-- AUFGABENSTELLUNG --
(a) Erläutern Sie in ein bis drei Sätzen anhand des Forenbeitrags zum nicht geladenen XMind-Plugin, weshalb dort ein XMind-Plugin für Eclipse angeschafft wurde.
(b) Schreiben Sie den Forenbeitrag zum nicht geladenen XMind-Plugin im Anschluss an dessen letzten Satz weiter.

-- VORGEGEBENER TEXT --
* * *
# Plugin wird nicht mehr geladen



## manuche (26. Mai 2009)

Hallo,

ich schreibe grade ein Plugin für eine XMind-Installation. Um das ganze testen zu können, habe ich mir ein XMind-Plugin für eclipse zugelegt und kann somit ganz komfortabel aus meiner IDE deguggen und hab den vollen XMind-Funktionalitätsumfang.
Soweit kein Problem. Wenn ich aus eclipse starte (debugge oder release) läuft alles wunderbar. Nun habe ich zum testen mal mein selbst entwickeltes Plugin deployed und in den plugin-Ordner der XMind-Installation kopiert.
Leider wird mein Plugin hier nicht mit geladen. Woran kann das liegen?
Ich habe das schon einmal in einem frühen Entwicklungsstadium schon getestet und da hat es definitiv funktioniert!
* * *
-- ARBEITSMATERIAL --
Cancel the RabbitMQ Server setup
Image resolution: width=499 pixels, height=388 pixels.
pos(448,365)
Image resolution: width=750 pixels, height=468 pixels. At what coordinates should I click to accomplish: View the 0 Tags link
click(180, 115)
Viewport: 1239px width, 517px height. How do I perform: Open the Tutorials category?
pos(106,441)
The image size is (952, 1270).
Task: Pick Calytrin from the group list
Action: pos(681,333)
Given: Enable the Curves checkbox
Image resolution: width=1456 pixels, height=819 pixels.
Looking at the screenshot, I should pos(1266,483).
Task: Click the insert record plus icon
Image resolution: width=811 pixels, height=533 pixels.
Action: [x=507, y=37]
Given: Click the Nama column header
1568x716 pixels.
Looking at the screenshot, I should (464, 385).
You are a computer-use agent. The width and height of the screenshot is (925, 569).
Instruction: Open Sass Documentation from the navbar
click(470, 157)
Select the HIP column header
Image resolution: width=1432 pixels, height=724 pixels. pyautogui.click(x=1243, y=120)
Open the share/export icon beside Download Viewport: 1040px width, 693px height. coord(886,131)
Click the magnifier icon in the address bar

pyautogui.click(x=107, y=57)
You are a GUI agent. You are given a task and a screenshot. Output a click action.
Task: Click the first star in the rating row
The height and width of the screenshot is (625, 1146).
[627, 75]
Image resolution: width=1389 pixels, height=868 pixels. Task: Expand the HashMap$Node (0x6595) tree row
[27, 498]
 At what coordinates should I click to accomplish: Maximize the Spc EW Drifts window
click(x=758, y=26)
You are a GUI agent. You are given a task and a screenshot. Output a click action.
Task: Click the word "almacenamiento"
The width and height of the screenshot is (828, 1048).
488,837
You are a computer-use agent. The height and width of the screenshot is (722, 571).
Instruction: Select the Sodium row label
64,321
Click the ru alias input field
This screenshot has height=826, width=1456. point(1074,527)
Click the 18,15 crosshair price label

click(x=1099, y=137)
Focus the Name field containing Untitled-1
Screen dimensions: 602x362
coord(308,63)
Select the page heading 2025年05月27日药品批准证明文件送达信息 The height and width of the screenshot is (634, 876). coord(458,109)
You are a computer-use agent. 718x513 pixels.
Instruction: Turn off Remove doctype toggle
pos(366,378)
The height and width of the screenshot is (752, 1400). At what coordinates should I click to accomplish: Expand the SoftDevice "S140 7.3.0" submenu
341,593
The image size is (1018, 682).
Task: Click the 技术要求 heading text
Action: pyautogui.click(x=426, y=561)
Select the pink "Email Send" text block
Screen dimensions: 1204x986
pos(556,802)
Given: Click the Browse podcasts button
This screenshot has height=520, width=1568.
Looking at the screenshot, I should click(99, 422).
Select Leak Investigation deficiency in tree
* * *
-- LÖSUNGEN --
(a) Das XMind-Plugin für Eclipse wurde angeschafft, um das selbst geschriebene Plugin testen zu können. Damit lässt es sich bequem aus der IDE heraus debuggen, und zugleich steht der volle Funktionsumfang von XMind zur Verfügung.

(b)
Darauf hin habe ich unter Help -> Info über XMind (ähnlich eclipse) -> Plug-in-Details schon geschaut, ob ich irgendwelche Plugins bei der XMind-Installation nicht habe, dass es evtl ein Dependency Problem ist. Das ist allerdings nicht der Fall.
Woran könnte es noch liegen? Mir fällt als Frischling so nichts ein... Ich hoffe ihr könnt mir helfen!

Gruß manuche


----------



## Wildcard (26. Mai 2009)

Falls XMind auf Eclipse 3.4 oder höher aufsetzt, dann zählt der plugins Ordner nicht, da sich p2 darum kümmert. Ist dort auch ein dropins folder? Wenn ja, versuch mal den.


----------



## manuche (28. Mai 2009)

Hallo Wildcard,

ich habe folgendes gefunden: 





> XMind 3.0 is based on Eclipse Rich Client Platform 3.4 for its shell and Eclipse Graphical Editing Framework for its core editors. It depends on Java Runtime Environment 5.0 and later.


Ich habe allerdings keinen ordner "dropins" gefunden. Das Projekt an sich ist für die jre 1.6 kompiliert. Sollte ja kein Problem sein. Was mich wundert ist, dass es schonmal funktioniert hat. Aber auch ein neues Sampleprojekt ohne Dependencies wird nicht geladen...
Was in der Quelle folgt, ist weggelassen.